Examples of controller components that may be employed in various embodiments of the present disclosure include, but are not limited to, conventional microprocessors, application specific integrated circuits (ASICs), and field-programmable gate arrays (FPGAs).

This exemplary embodiment of the invention covers both, a computer program that right from the beginning uses the invention and a computer program that by means of an up-date turns an existing program into a program that uses the invention.

Further on, the computer program element might be able to provide all necessary steps to fulfil the procedure of an exemplary embodiment of the method as described above.

According to a further exemplary embodiment of the present invention, a computer readable medium, such as a CD-ROM, is presented wherein the computer readable medium has a computer program element stored on it which computer program element is described by the preceding section. A computer program may be stored and/or distributed on a suitable medium, such as an optical storage medium or a solid-state medium supplied together with or as part of other hardware, but may also be distributed in other forms, such as via the internet or other wired or wireless telecommunication systems.

However, the computer program may also be presented over a network like the World Wide Web and can be downloaded into the working memory of a data processor from such a network. According to a further exemplary embodiment of the present invention, a medium for making a computer program element available for downloading is provided, which computer program element is arranged to perform a method according to one of the previously described embodiments of the invention.

It has to be noted that embodiments of the invention are described with reference to different subject matters. In particular, some embodiments are described with reference to method type claims whereas other embodiments are described with reference to the device type claims. However, a person skilled in the art will gather from the above and the following description that, unless otherwise notified, in addition to any combination of features belonging to one type of subject matter also any combination between features relating to different subject matters is considered to be disclosed with this application. However, all features can be combined providing synergetic effects that are more than the simple summation of the features.

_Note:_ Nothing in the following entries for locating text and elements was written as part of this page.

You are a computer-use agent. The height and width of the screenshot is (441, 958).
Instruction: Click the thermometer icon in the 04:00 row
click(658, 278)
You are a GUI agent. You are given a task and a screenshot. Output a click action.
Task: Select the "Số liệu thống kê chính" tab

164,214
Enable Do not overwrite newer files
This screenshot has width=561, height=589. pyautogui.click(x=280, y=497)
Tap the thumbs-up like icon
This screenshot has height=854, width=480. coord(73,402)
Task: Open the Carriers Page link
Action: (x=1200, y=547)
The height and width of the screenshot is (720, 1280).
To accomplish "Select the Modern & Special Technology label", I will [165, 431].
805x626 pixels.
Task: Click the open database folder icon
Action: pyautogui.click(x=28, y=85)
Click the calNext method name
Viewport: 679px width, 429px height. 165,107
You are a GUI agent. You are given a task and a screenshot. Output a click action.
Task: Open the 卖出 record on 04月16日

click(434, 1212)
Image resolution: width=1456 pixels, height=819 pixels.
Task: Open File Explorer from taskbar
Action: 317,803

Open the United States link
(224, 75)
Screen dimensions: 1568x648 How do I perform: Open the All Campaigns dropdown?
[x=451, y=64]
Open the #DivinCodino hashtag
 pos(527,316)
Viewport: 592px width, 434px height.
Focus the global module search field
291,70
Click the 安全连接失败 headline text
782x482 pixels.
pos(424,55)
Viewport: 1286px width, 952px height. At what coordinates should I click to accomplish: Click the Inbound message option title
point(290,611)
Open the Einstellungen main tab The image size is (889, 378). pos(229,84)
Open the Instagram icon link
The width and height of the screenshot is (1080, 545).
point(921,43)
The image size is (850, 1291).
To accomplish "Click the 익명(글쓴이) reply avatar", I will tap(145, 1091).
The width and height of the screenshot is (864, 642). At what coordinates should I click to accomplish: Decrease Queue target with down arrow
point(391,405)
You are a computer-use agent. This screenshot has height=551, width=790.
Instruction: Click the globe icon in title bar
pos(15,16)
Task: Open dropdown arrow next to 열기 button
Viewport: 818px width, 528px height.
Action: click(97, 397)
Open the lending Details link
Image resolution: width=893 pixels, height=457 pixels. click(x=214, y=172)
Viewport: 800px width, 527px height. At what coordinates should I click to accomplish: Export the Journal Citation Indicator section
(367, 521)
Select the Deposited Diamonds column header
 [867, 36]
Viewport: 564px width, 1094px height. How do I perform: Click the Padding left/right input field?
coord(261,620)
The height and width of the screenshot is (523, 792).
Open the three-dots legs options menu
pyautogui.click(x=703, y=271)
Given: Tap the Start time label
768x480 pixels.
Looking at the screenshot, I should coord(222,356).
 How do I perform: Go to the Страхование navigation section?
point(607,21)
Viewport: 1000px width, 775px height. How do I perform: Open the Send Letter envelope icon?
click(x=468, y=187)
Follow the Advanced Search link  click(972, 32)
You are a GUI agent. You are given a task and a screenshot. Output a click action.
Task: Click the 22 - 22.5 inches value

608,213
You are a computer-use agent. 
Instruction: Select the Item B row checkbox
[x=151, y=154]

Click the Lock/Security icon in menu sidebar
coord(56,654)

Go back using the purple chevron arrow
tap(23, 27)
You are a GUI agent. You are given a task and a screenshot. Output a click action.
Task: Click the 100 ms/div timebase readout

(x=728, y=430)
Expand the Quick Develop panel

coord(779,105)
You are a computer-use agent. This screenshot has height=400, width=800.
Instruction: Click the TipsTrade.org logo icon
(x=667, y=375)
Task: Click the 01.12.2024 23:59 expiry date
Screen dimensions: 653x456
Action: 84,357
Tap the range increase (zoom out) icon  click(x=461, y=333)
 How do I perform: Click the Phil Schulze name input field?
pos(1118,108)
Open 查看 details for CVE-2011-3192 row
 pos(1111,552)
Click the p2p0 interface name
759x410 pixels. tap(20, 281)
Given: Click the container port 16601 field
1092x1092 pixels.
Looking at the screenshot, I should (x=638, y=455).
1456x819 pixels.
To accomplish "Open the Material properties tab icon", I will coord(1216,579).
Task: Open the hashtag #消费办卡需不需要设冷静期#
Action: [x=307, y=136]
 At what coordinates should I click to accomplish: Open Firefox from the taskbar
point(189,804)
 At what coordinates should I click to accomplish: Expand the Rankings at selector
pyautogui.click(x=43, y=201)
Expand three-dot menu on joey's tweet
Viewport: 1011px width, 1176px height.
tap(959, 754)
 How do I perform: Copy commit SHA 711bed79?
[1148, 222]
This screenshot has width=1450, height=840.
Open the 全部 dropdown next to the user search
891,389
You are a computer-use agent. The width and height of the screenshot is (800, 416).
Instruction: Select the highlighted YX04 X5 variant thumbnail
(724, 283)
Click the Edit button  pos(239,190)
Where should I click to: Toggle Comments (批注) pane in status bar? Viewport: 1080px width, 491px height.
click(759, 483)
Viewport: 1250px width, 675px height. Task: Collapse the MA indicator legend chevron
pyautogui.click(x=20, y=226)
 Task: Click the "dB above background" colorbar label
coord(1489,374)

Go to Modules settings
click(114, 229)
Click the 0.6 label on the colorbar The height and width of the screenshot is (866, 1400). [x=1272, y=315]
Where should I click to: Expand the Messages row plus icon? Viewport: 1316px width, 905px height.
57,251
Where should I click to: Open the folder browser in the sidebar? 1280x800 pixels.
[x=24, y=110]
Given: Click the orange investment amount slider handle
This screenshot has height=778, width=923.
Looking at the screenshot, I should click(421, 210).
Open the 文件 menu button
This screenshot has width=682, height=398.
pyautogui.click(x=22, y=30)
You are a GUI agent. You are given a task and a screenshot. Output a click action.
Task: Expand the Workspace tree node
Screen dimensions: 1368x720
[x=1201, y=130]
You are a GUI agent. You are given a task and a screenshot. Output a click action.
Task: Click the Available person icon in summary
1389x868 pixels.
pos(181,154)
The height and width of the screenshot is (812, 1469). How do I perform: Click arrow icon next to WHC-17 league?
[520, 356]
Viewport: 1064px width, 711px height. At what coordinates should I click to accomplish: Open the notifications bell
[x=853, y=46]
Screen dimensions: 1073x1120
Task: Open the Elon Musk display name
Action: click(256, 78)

While the invention has been illustrated, and described in detail in the drawings and foregoing description, such illustration and description are to be considered illustrative or exemplary and not restrictive. The invention is not limited to the disclosed embodiments. Other variations to the disclosed embodiments can be understood and effected by those skilled in the art in practicing a claimed invention, from a study of the drawings, the disclosure, and the dependent claims.

In the claims, the word “comprising” does not exclude other elements or steps, and the indefinite article “a” or “an” does not exclude a plurality. A single processor or other unit may fulfil the functions of several items re-cited in the claims. The mere fact that certain measures are recited in mutually different dependent claims does not indicate that a combination of these measures cannot be used to advantage. Any reference signs in the claims should not be construed as limiting the scope.